[Perseids]

> You can’t authenticate the data. Authenticating every sector is too expensive. Try to (painfully) authenticate the whole disk and any disk error trashes the disk. Maybe your users enjoy exciting games of chance? Authenticate arbitrary groups of sectors and you can play Russian Roulette with your files. (http://sockpuppet.org/blog/2014/04/30/you-dont-want-xts/)

Out of interest: Doesn't the use of error detecting filesystems like ZFS and Btrfs solve the authentication problem? I don't have anything resembling a formal argument, but intuitively having each block checked in a Merkle tree like fashion should inhibit attacks where attackers can only change blocks in a random manner or restore old backups of the blocks. Of course time traveling - i.e. replaying - the file system as whole is still possible, but selectively manipulating the data should not.

[tptacek]

It would probably make the exploit harder (unless the exploit targets the filesystem code itself), but there are almost always subtle gaps between "breaking the exploit" and "fixing the vulnerability". This is a fun question to dig into, though.
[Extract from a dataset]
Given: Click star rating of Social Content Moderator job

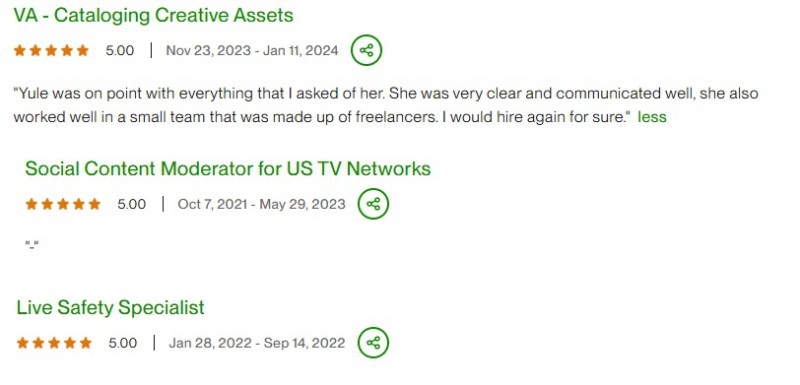Looking at the screenshot, I should point(63,204).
This is also very similar to the tactic of using an encrypted message digest in place of a MAC. The whole point of a MAC is that it can't be calculated without the secret that provides its security, and so schemes that use digests instead are (a) harder to attack than systems that do nothing and (b) still broken.

[alcari]

The ZFS crypto implementation (which isn't really available outside Oracle's Solaris) uses AES-GCM, which solves the authentication problem.

[tptacek]

If you have filesystem encryption, block-level encryption is probably unnecessary. Filesystem encryption is in most ways superior to block-level crypto.

[undefined0]

Do you know of any software (maybe it's possible with Truecrypt?) to have full disk encryption with a hidden volume for Linux? I remember Truecrypt only worked on Windows with this feature. As Windows can auto-update your computer even when you disable it in the settings, I wouldn't want to use it.

[YAYERKA]

The comparisons between filesystem-level vs. block-level encryption that I've encountered usually make a common distinction; namely that file metadata is still present when only applying fs-level encryption. What are some attributes of fs-level encryption that would make it a superior choice over block-level?

[tptacek]

There are three huge advantages filesystems have over block devices when it comes to encryption:

1. They have storage flexibility, so they can allocate metadata to authenticators and nonces. The fact that sector-level crypto can't do this means that the "state of the art" in efficient sector crypto is essentially unauthenticated ECB mode.

2. They're message-aware, so they can apply authentication at meaningful boundaries; a block crypto device is essentially a simulated hard disk, and so it doesn't know where files begin and end.

3. Being message-aware, they can protect files at a better level of granularity than "all or nothing", which for instance is the security failure that made it so easy for the FBI to convict Ross Ulbricht for Silk Road.

A lot of concerns about filesystem crypto stem from the fact that filesystem crypto precedes sector-level crypto, and most of it was designed (or has designs tracing to) the 1990s. What people who don't spend a lot of time studying crypto should remember is that nobody knew how to encrypt anything in the 1990s. It was a unique and weird time, where there was a lot of demand and interest in crypto, but not enough knowledge to supply crypto effectively.

So we should be careful about judging filesystem crypto by the standards of the 1990s.